By the time I was a teenager, though, Mom had gotten a job in Boston, and I was given permission to come in and visit her and shop on my own. However, leave it to me to not follow the route of the typical teenage female. Nope, I never bothered looking for clothes, and I could have cared even less about shopping for shoes.
Boston meant bookstores – lots and LOTS of time spent in bookstores.
Downtown Boston in the 80s and 90s were my stomping grounds, and I had a very set pattern. First was Barnes & Noble in Downtown Crossing for a hour or two (sometimes three) of wandering the stacks, sometimes buying, sometimes looking, mostly just being IN there and being surrounded by that bookstore vibe and feeling happy. School problems faded, my parent’s marriage, which was dying right in front of me, became something I’d think about later. I was in my element, and that was all that mattered.

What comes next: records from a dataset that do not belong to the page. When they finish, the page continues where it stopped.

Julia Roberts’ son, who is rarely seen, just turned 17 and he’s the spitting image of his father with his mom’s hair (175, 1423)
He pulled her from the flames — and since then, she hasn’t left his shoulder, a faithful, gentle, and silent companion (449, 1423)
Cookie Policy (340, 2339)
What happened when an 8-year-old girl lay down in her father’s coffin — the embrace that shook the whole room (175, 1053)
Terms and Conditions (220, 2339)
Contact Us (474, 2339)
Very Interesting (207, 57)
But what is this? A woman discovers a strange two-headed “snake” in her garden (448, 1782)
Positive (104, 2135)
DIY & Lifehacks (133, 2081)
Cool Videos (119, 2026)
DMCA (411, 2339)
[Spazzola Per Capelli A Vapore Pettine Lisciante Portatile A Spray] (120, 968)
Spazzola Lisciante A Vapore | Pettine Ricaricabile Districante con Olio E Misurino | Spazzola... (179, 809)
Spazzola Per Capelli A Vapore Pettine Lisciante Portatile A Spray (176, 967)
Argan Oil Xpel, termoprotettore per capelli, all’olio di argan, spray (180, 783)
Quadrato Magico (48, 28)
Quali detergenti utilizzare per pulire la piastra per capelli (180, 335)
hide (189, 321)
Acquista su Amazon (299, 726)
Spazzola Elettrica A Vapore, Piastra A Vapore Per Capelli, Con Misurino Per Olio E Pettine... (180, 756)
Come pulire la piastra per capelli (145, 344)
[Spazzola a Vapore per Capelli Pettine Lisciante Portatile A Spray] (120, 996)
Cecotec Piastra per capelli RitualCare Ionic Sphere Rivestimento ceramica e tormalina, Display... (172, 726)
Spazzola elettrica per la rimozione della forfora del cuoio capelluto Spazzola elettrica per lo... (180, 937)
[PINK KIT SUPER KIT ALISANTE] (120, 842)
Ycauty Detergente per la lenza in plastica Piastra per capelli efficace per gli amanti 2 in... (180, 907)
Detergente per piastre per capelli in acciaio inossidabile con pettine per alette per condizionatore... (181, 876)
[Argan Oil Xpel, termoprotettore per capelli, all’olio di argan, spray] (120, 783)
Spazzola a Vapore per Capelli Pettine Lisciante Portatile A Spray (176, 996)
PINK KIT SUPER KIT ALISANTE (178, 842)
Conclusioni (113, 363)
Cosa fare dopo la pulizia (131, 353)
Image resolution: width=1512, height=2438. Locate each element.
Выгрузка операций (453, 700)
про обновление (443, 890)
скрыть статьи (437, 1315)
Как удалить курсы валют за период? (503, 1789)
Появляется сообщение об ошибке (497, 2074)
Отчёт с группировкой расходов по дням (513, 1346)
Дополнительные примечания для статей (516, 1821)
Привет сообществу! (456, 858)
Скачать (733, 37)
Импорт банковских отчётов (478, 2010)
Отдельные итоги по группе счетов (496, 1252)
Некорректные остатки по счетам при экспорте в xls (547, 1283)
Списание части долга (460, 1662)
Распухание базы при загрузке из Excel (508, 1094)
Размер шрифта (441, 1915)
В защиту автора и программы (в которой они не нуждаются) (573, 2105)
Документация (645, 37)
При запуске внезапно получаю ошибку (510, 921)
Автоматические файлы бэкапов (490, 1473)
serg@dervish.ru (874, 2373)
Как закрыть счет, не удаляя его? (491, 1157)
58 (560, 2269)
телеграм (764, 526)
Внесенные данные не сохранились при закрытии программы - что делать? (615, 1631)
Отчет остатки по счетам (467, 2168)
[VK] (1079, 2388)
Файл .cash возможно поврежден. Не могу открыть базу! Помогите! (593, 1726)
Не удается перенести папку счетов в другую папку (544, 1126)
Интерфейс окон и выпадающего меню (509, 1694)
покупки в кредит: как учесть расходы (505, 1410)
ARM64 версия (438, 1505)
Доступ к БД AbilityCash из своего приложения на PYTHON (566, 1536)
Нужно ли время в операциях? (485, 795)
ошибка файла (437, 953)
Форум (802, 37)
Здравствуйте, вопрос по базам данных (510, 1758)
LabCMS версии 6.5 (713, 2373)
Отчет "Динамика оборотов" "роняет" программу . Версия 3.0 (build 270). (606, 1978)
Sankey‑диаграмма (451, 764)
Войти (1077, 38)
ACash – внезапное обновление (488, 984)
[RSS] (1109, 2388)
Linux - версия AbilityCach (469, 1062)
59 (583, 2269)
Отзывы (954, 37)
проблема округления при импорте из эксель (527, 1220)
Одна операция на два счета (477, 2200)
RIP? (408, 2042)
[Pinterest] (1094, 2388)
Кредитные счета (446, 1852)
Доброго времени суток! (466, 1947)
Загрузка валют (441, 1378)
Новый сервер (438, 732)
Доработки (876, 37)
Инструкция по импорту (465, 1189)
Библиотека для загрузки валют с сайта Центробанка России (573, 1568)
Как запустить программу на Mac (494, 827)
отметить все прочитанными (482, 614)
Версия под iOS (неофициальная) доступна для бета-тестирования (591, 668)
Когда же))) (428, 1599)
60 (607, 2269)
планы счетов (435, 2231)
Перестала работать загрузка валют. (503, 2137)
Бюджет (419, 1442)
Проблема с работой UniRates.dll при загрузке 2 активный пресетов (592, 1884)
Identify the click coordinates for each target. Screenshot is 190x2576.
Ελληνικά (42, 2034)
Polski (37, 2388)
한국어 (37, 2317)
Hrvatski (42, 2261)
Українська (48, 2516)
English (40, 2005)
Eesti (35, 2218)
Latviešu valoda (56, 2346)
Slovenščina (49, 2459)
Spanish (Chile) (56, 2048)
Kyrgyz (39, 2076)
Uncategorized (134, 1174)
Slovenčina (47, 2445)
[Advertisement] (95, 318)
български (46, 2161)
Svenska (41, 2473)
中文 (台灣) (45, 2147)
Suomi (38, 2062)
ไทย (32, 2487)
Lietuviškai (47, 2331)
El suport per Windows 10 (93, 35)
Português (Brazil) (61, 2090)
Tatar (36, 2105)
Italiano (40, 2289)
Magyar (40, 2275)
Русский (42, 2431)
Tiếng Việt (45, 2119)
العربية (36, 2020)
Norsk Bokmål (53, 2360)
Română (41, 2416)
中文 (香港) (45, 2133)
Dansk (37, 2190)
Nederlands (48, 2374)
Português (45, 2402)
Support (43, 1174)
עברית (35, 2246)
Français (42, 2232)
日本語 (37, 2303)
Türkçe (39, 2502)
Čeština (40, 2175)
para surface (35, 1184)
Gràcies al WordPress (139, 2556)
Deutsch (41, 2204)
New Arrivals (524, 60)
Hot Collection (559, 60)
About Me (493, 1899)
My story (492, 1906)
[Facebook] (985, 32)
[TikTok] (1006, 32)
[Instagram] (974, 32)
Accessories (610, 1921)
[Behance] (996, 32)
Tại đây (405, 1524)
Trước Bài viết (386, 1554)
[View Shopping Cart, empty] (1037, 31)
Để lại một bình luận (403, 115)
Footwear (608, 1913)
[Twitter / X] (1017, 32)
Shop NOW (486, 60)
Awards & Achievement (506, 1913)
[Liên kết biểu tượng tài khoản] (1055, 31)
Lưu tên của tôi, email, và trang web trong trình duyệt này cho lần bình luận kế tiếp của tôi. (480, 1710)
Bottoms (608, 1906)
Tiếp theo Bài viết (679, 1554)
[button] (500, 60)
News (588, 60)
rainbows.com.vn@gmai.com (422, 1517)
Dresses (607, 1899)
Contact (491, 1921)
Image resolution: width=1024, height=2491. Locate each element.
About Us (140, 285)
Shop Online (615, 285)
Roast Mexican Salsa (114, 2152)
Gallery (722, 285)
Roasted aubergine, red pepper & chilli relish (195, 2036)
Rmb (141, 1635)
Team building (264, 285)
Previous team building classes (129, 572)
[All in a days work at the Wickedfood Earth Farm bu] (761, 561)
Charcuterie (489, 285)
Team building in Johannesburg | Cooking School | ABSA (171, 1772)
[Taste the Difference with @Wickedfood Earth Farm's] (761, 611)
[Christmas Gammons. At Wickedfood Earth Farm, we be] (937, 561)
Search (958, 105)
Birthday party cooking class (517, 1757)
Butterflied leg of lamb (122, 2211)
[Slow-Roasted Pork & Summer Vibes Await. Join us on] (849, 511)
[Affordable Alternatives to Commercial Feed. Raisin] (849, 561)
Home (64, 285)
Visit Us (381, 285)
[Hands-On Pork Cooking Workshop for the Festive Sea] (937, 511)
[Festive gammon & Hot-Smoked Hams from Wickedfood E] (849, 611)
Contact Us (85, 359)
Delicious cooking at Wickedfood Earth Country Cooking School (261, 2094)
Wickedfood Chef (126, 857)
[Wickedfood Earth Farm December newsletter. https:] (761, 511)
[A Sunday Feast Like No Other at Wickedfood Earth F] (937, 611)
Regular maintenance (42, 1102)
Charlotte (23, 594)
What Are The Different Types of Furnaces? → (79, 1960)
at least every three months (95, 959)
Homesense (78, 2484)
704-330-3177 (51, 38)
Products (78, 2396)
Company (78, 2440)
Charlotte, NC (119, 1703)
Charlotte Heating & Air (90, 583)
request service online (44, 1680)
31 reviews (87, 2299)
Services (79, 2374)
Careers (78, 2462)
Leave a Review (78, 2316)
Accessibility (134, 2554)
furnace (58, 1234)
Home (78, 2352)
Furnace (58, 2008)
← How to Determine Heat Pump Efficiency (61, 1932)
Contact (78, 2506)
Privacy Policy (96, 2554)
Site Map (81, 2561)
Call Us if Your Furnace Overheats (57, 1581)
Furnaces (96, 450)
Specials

Waldenbooks, right down the street, was next. It was smaller, and loitering about just looking wasn’t as feasible, since you tended to get The Look from salespeople that said “Are you going to buy something or not?” Still, it was books, and that made it fun.
No trip in Town, however, was complete without a stop at Lauriat’s. Lauriat’s top-floor was where they sold all the newer books, along with stationary and other things. The basement level was the bargain area, with a very nice occult section where I spent hours going through books on astrology, Tarot and other things that I KNEW my family (read that as my father) wouldn’t a) get or b) approve of.
We all choose our own forms of rebellion. That was mine.
There were smaller stores as well, in Quincy Market, with was a short walk away. Housed in the buildings on the left and right of the main building (which has every kind of food you can think of, and some that you can’t), a lot of those places are now offices, sadly. When I used to visit there, however, there were a myriad of quirky smaller stores. One of which was a bookstore that leaned more towards fantasy items, especially Dungeons & Dragons material. Guess who spent a lot of time (and money) in that establishment.
Teen years gave way to becoming an adult (or me faking my way through acting like a grown-up for the most part), and with those years came Borders Books, which also opened up in the Downtown Crossing area. This was a revelation – how had I LIVED without this wondrous place I’ll never know. Borders was the first place I ever tried an Italian soda (strawberry), and if I tallied up the amount of time and money I spent in that franchise, the amounts would probably be staggering.
And then… it all started to fall apart.
As a confused teenager and as angry woman I saw bookstore after bookstore close. By the time it was Borders turn to shut its doors, I though I was numb to feeling blue about the passing of yet another bibliophile hangout. Boy was I wrong.
I made what turned out to be the COLOSSAL mistake of going into Borders during its final weeks, and the sadness was beyond palatable; it was downright crushing. They were selling everything, even the fixtures, and the atmosphere was like shopping in a funeral home.
Hell, I think I’d have felt better if I HAD been shopping in a funeral home.
Every single salesperson looked so downcast that I wanted to run up to each and every one and give them a hug. Don’t even think I bought anything that sad visit, I just wanted to pay my respects and leave.
Will the bookstore ever completely fade from existence? I certain hope not. I know that Kindle Fire, and all the other electronic books are great and can hold a ton of books, blah blah blah…
But give me a quiet corner, a soda resting on a table loaded with paperback and magazines, and a couple of free hours, and I’m happy.
That’s not too much to ask, for is it?